___ Extracted information

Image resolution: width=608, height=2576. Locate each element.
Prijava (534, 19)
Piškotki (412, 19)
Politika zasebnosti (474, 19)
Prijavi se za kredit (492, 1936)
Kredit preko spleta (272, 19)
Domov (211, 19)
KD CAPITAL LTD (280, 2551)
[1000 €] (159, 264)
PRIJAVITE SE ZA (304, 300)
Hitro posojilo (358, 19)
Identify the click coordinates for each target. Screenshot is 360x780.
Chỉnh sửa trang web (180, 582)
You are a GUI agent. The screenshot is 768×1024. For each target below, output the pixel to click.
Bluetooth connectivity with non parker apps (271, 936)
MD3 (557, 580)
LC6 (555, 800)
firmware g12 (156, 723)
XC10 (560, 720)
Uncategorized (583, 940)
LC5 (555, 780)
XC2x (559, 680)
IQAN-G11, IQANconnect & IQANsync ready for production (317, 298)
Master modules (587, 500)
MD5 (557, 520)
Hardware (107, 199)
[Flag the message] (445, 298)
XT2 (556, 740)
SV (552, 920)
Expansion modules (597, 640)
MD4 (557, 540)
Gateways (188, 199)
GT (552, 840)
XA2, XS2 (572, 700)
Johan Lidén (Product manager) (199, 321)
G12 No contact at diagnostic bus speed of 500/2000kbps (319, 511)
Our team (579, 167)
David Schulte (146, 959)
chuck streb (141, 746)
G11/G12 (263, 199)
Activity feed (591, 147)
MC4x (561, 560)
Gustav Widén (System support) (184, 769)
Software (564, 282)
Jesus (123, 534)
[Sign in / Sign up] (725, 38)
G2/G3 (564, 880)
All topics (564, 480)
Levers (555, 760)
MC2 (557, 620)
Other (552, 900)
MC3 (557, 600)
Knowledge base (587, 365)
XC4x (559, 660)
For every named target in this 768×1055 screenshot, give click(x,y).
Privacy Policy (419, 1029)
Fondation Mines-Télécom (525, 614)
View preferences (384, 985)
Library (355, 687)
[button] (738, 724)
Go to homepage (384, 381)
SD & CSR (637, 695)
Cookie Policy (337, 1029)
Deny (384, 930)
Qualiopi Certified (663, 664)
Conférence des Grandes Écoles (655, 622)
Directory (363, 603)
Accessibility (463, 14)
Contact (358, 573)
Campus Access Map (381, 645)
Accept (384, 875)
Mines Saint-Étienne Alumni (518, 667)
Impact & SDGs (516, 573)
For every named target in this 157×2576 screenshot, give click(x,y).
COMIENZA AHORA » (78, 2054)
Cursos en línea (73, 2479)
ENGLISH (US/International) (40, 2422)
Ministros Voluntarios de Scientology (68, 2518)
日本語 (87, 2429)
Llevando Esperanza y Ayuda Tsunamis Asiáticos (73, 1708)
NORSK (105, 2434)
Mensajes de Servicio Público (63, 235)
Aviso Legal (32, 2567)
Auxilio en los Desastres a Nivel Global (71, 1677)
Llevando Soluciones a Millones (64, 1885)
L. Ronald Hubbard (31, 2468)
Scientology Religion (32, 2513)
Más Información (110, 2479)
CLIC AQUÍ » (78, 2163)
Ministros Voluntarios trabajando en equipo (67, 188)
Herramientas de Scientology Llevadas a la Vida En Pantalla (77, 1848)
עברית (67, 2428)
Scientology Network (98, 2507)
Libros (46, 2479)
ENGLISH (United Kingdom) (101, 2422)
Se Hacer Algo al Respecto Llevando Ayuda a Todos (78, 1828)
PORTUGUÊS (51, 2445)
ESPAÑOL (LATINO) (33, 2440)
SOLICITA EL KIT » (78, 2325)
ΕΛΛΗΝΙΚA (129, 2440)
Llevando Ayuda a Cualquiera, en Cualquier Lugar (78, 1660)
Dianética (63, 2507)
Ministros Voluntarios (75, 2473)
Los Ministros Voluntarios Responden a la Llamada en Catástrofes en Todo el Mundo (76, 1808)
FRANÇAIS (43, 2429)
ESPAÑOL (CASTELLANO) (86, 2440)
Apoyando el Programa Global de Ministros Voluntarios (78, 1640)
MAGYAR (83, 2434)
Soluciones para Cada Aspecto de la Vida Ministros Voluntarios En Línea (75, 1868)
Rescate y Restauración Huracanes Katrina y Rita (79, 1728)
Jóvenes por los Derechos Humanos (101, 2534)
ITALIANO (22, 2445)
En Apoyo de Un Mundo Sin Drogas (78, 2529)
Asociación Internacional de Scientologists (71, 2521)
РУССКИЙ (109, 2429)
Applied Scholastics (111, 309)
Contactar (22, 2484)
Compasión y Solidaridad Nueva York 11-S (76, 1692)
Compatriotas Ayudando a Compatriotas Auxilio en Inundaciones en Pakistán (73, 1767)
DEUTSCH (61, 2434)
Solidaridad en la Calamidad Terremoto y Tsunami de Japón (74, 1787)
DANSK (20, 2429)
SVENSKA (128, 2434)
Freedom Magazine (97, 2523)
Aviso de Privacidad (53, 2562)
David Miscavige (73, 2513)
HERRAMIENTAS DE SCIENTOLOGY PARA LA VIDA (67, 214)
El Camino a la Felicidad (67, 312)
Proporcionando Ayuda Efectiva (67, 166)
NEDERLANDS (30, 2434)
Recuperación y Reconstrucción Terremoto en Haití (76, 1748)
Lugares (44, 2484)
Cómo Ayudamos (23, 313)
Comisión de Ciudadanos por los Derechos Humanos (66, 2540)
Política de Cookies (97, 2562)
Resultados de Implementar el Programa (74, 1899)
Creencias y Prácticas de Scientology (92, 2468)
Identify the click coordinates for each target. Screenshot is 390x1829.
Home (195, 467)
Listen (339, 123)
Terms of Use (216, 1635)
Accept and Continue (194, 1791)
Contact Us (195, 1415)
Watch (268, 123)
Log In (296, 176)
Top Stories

______

> **Exercise description**: Each entry above is to be repeated exactly as it appears.

> **Task response**:
Image resolution: width=608, height=2576. Locate each element.
Prijava (534, 19)
Piškotki (412, 19)
Politika zasebnosti (474, 19)
Prijavi se za kredit (492, 1936)
Kredit preko spleta (272, 19)
Domov (211, 19)
KD CAPITAL LTD (280, 2551)
[1000 €] (159, 264)
PRIJAVITE SE ZA (304, 300)
Hitro posojilo (358, 19)
Identify the click coordinates for each target. Screenshot is 360x780.
Chỉnh sửa trang web (180, 582)
You are a GUI agent. The screenshot is 768×1024. For each target below, output the pixel to click.
Bluetooth connectivity with non parker apps (271, 936)
MD3 (557, 580)
LC6 (555, 800)
firmware g12 (156, 723)
XC10 (560, 720)
Uncategorized (583, 940)
LC5 (555, 780)
XC2x (559, 680)
IQAN-G11, IQANconnect & IQANsync ready for production (317, 298)
Master modules (587, 500)
MD5 (557, 520)
Hardware (107, 199)
[Flag the message] (445, 298)
XT2 (556, 740)
SV (552, 920)
Expansion modules (597, 640)
MD4 (557, 540)
Gateways (188, 199)
GT (552, 840)
XA2, XS2 (572, 700)
Johan Lidén (Product manager) (199, 321)
G12 No contact at diagnostic bus speed of 500/2000kbps (319, 511)
Our team (579, 167)
David Schulte (146, 959)
chuck streb (141, 746)
G11/G12 (263, 199)
Activity feed (591, 147)
MC4x (561, 560)
Gustav Widén (System support) (184, 769)
Software (564, 282)
Jesus (123, 534)
[Sign in / Sign up] (725, 38)
G2/G3 (564, 880)
All topics (564, 480)
Levers (555, 760)
MC2 (557, 620)
Other (552, 900)
MC3 (557, 600)
Knowledge base (587, 365)
XC4x (559, 660)
For every named target in this 768×1055 screenshot, give click(x,y).
Privacy Policy (419, 1029)
Fondation Mines-Télécom (525, 614)
View preferences (384, 985)
Library (355, 687)
[button] (738, 724)
Go to homepage (384, 381)
SD & CSR (637, 695)
Cookie Policy (337, 1029)
Deny (384, 930)
Qualiopi Certified (663, 664)
Conférence des Grandes Écoles (655, 622)
Directory (363, 603)
Accessibility (463, 14)
Contact (358, 573)
Campus Access Map (381, 645)
Accept (384, 875)
Mines Saint-Étienne Alumni (518, 667)
Impact & SDGs (516, 573)
For every named target in this 157×2576 screenshot, give click(x,y).
COMIENZA AHORA » (78, 2054)
Cursos en línea (73, 2479)
ENGLISH (US/International) (40, 2422)
Ministros Voluntarios de Scientology (68, 2518)
日本語 (87, 2429)
Llevando Esperanza y Ayuda Tsunamis Asiáticos (73, 1708)
NORSK (105, 2434)
Mensajes de Servicio Público (63, 235)
Aviso Legal (32, 2567)
Auxilio en los Desastres a Nivel Global (71, 1677)
Llevando Soluciones a Millones (64, 1885)
L. Ronald Hubbard (31, 2468)
Scientology Religion (32, 2513)
Más Información (110, 2479)
CLIC AQUÍ » (78, 2163)
Ministros Voluntarios trabajando en equipo (67, 188)
Herramientas de Scientology Llevadas a la Vida En Pantalla (77, 1848)
עברית (67, 2428)
Scientology Network (98, 2507)
Libros (46, 2479)
ENGLISH (United Kingdom) (101, 2422)
Se Hacer Algo al Respecto Llevando Ayuda a Todos (78, 1828)
PORTUGUÊS (51, 2445)
ESPAÑOL (LATINO) (33, 2440)
SOLICITA EL KIT » (78, 2325)
ΕΛΛΗΝΙΚA (129, 2440)
Llevando Ayuda a Cualquiera, en Cualquier Lugar (78, 1660)
Dianética (63, 2507)
Ministros Voluntarios (75, 2473)
Los Ministros Voluntarios Responden a la Llamada en Catástrofes en Todo el Mundo (76, 1808)
FRANÇAIS (43, 2429)
ESPAÑOL (CASTELLANO) (86, 2440)
Apoyando el Programa Global de Ministros Voluntarios (78, 1640)
MAGYAR (83, 2434)
Soluciones para Cada Aspecto de la Vida Ministros Voluntarios En Línea (75, 1868)
Rescate y Restauración Huracanes Katrina y Rita (79, 1728)
Jóvenes por los Derechos Humanos (101, 2534)
ITALIANO (22, 2445)
En Apoyo de Un Mundo Sin Drogas (78, 2529)
Asociación Internacional de Scientologists (71, 2521)
РУССКИЙ (109, 2429)
Applied Scholastics (111, 309)
Contactar (22, 2484)
Compasión y Solidaridad Nueva York 11-S (76, 1692)
Compatriotas Ayudando a Compatriotas Auxilio en Inundaciones en Pakistán (73, 1767)
DEUTSCH (61, 2434)
Solidaridad en la Calamidad Terremoto y Tsunami de Japón (74, 1787)
DANSK (20, 2429)
SVENSKA (128, 2434)
Freedom Magazine (97, 2523)
Aviso de Privacidad (53, 2562)
David Miscavige (73, 2513)
HERRAMIENTAS DE SCIENTOLOGY PARA LA VIDA (67, 214)
El Camino a la Felicidad (67, 312)
Proporcionando Ayuda Efectiva (67, 166)
NEDERLANDS (30, 2434)
Recuperación y Reconstrucción Terremoto en Haití (76, 1748)
Lugares (44, 2484)
Cómo Ayudamos (23, 313)
Comisión de Ciudadanos por los Derechos Humanos (66, 2540)
Política de Cookies (97, 2562)
Resultados de Implementar el Programa (74, 1899)
Creencias y Prácticas de Scientology (92, 2468)
Identify the click coordinates for each target. Screenshot is 390x1829.
Home (195, 467)
Listen (339, 123)
Terms of Use (216, 1635)
Accept and Continue (194, 1791)
Contact Us (195, 1415)
Watch (268, 123)
Log In (296, 176)
Top Stories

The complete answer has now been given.